A codetecção de vírus e bactérias das vias aéreas superiores em crianças foi associada a um risco aumentado de exacerbações da asma.(28) Portanto, os efeitos benéficos da azitromicina detectados em nosso estudo poderiam, em vez de ser puramente antineutrofílicos, também ser mediados por propriedades antimicrobianas. Curiosamente, os resultados de estudos experimentais utilizando células respiratórias humanas mostraram que o tratamento com azitromicina inibiu a replicação de rinovírus(12,29) e que a claritromicina reduziu os títulos de VSR e influenza.(24)
No presente estudo, incluímos bebês saudáveis admitidos pela BA, que é a primeira causa de hospitalização em bebês. No entanto, os resultados após seis meses de seguimento limitam nossas conclusões a uma eficácia em longo prazo. Ensaios futuros com tratamento e acompanhamento mais longos devem ser projetados para determinar os efeitos em longo prazo dos macrólidos na sibilância e na asma. Nossa pergunta de pesquisa foi investigada entre um grupo de pacientes com a doença mais grave, pois todos os bebês precisavam de hospitalização e essas crianças geralmente apresentam a maior morbidade em termos de sibilos e asma subsequentes. Níveis altos de resposta dos participantes durante o acompanhamento reforçam ainda mais nossas descobertas. Finalmente, avaliamos os efeitos potenciais da azitromicina para um desfecho clínico importante e altamente prevalente (chiado recorrente).
O tamanho da amostra relativamente pequeno durante o acompanhamento pode ser considerado uma limitação aos nossos achados. Embora a tendência geral para melhores resultados clínicos seja encorajadora, não podemos concluir firmemente que a intervenção com azitromicina durante a BA reduz definitivamente a ocorrência de sibilância recorrente. Outra publicação recente mostra resultados semelhantes ao nosso estudo. Nesse ensaio clínico, 40 bebês com o primeiro episódio de sibilância por VSR receberam azitromicina ou placebo por 14 dias, com a azitromicina reduzindo os níveis de IL-8 na lavagem nasal e reduzindo significativamente o tempo para o terceiro episódio de sibilância.(12)
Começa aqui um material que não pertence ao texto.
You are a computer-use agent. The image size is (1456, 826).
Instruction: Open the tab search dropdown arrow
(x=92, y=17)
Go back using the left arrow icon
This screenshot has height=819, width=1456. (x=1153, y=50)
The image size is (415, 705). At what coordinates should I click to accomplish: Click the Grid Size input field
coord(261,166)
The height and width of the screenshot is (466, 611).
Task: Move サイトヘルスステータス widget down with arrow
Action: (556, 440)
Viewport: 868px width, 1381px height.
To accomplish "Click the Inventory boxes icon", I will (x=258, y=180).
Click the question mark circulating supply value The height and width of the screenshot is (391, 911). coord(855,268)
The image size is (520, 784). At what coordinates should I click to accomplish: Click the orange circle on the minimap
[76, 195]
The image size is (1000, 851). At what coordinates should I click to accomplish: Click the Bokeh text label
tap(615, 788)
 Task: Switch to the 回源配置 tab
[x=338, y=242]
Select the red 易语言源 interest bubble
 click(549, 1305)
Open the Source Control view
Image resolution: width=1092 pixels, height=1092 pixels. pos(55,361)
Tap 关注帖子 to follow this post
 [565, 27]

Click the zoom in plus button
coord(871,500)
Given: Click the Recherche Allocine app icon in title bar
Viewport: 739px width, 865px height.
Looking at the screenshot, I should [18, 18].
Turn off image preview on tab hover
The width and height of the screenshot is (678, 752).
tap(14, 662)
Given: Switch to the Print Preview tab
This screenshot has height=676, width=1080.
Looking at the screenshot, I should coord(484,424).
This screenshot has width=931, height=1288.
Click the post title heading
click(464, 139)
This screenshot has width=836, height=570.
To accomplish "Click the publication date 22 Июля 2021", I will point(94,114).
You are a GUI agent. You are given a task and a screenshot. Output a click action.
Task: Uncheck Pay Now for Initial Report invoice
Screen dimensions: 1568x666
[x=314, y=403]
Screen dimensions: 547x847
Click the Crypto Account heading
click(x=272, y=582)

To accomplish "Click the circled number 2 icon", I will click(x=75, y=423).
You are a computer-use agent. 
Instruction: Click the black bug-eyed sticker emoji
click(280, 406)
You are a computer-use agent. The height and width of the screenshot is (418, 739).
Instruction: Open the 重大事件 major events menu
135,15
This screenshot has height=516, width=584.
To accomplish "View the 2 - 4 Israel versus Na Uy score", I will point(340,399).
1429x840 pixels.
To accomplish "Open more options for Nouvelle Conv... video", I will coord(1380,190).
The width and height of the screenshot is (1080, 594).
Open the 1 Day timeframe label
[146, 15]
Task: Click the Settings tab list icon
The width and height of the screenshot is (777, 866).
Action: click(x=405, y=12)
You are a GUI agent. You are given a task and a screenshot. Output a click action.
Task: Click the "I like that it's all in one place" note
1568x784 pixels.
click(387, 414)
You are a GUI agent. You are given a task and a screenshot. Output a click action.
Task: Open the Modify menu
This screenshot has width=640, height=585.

Em resumo, os resultados de nosso estudo mostraram que o tratamento com azitromicina durante a hospitalização por BA resultou em redução de episódios recorrentes de sibilância, mas esse efeito não é sustentado seis meses após a hospitalização por BA. Considerando o importante impacto clínico de nossos achados e o risco de aumento do uso extensivo de macrolídeos nesse grupo de pacientes, mais estudos devem tentar definir melhor quais bebês podem responder melhor aos macrolídeos e se a gravidade também é um fator associado à eficácia do tratamento.